* [Exercise description]: Only the lines from the first line of the entries through the line with "[Viber] (697, 582)" belong in the answer, each restated word for word and without pictures.

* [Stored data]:
-------

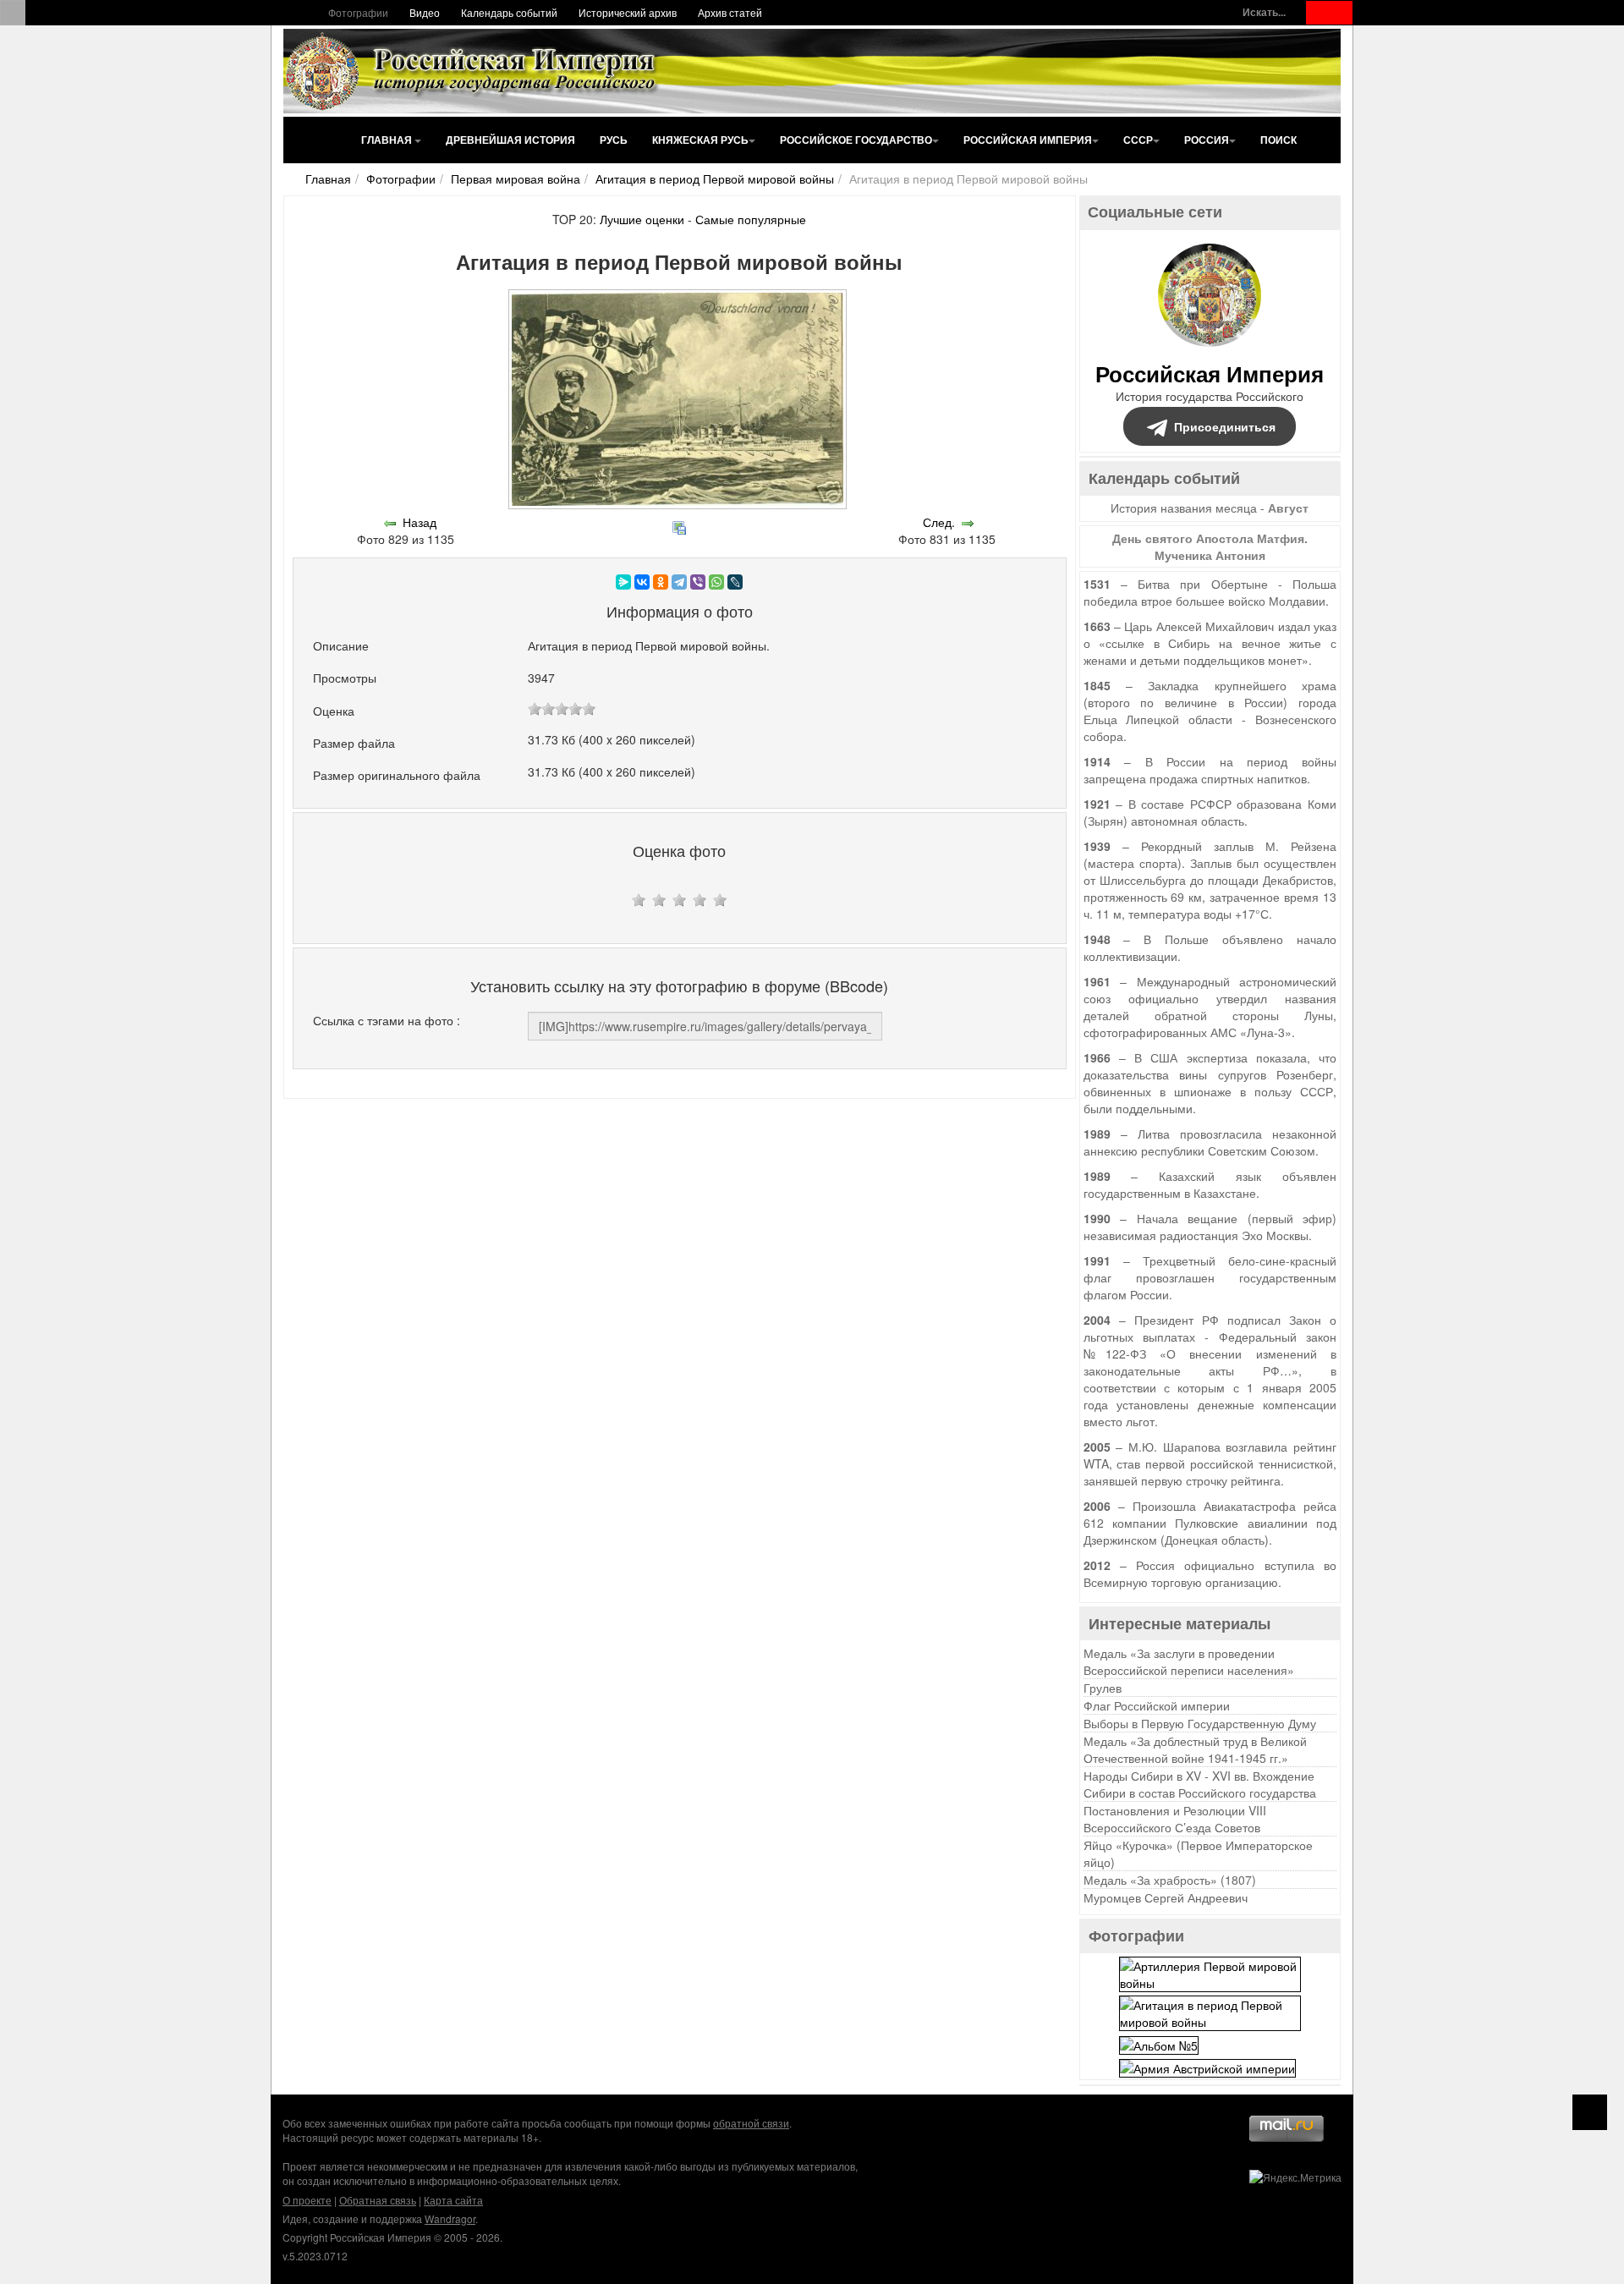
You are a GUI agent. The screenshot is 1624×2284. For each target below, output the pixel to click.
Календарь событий (509, 12)
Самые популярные (750, 219)
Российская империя (1027, 139)
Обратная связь (377, 2200)
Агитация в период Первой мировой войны (714, 178)
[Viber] (697, 582)
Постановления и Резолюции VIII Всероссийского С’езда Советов (1175, 1819)
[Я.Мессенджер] (623, 582)
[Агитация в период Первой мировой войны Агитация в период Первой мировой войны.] (1210, 2011)
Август (1288, 507)
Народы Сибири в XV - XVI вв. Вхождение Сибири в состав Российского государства (1200, 1784)
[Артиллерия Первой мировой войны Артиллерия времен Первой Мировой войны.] (1210, 1972)
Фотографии (358, 12)
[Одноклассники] (660, 582)
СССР (1138, 139)
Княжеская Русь (700, 139)
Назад (419, 521)
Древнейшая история (510, 139)
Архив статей (730, 12)
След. (939, 521)
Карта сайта (453, 2200)
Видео (424, 12)
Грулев (1103, 1687)
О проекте (307, 2200)
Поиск (1278, 139)
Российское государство (856, 139)
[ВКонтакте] (642, 582)
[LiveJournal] (735, 582)
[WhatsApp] (716, 582)
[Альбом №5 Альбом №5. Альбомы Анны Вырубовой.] (1159, 2042)
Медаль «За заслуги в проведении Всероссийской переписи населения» (1189, 1661)
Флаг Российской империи (1157, 1705)
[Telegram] (679, 582)
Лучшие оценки (642, 219)
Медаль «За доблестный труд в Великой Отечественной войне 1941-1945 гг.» (1195, 1749)
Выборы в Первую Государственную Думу (1200, 1723)
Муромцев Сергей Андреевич (1166, 1897)
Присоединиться (1225, 426)
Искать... (1264, 12)
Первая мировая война (515, 178)
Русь (614, 139)
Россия (1206, 139)
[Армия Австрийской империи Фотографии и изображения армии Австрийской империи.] (1207, 2066)
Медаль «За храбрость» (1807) (1170, 1879)
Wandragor (450, 2218)
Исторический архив (628, 12)
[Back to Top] (1589, 2112)
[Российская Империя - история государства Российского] (473, 71)
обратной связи (751, 2123)
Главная (387, 139)
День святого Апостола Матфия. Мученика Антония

-------

* [Answer space]:
You are a GUI agent. The screenshot is 1624×2284. For each target below, output the pixel to click.
Календарь событий (509, 12)
Самые популярные (750, 219)
Российская империя (1027, 139)
Обратная связь (377, 2200)
Агитация в период Первой мировой войны (714, 178)
[Viber] (697, 582)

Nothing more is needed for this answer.